───── DATA EXCERPTS ─────

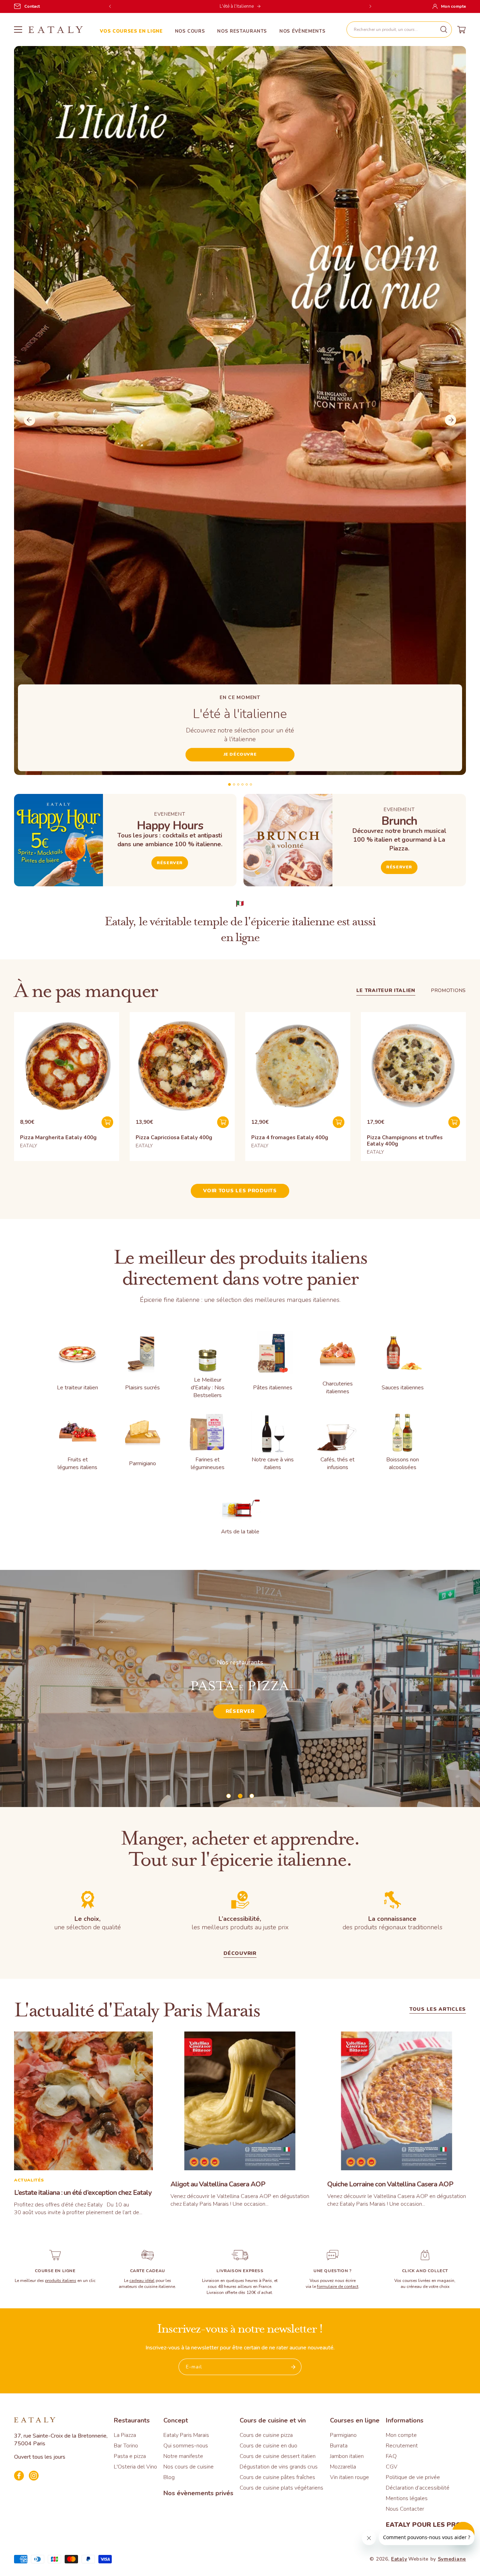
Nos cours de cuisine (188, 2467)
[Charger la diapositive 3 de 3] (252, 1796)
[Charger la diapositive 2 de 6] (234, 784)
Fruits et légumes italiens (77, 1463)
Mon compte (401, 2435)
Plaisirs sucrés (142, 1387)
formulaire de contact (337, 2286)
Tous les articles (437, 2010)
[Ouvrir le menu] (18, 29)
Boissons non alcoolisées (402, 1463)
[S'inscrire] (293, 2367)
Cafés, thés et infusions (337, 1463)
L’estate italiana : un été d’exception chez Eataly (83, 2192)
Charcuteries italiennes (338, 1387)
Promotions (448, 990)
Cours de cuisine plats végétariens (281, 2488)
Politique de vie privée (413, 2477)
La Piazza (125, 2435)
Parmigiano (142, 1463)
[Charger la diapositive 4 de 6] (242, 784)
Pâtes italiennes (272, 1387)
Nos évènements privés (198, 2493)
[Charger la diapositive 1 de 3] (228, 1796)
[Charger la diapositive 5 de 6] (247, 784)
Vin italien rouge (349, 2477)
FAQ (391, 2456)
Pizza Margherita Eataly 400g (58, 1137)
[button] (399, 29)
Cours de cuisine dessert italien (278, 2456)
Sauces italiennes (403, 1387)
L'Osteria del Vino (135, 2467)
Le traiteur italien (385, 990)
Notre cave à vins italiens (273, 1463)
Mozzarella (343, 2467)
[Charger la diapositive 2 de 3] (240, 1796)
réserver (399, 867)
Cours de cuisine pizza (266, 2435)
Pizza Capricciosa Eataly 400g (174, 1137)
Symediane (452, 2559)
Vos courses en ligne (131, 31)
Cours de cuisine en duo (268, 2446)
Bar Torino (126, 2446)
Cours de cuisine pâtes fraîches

─────

Begin at the top of the records above and retype each line exactly until the line containing "[Ouvrir le menu] (18, 29)", which is included. Skip all pictures.

• OUTPUT FOR THIS EXERCISE
Nos cours de cuisine (188, 2467)
[Charger la diapositive 3 de 3] (252, 1796)
[Charger la diapositive 2 de 6] (234, 784)
Fruits et légumes italiens (77, 1463)
Mon compte (401, 2435)
Plaisirs sucrés (142, 1387)
formulaire de contact (337, 2286)
Tous les articles (437, 2010)
[Ouvrir le menu] (18, 29)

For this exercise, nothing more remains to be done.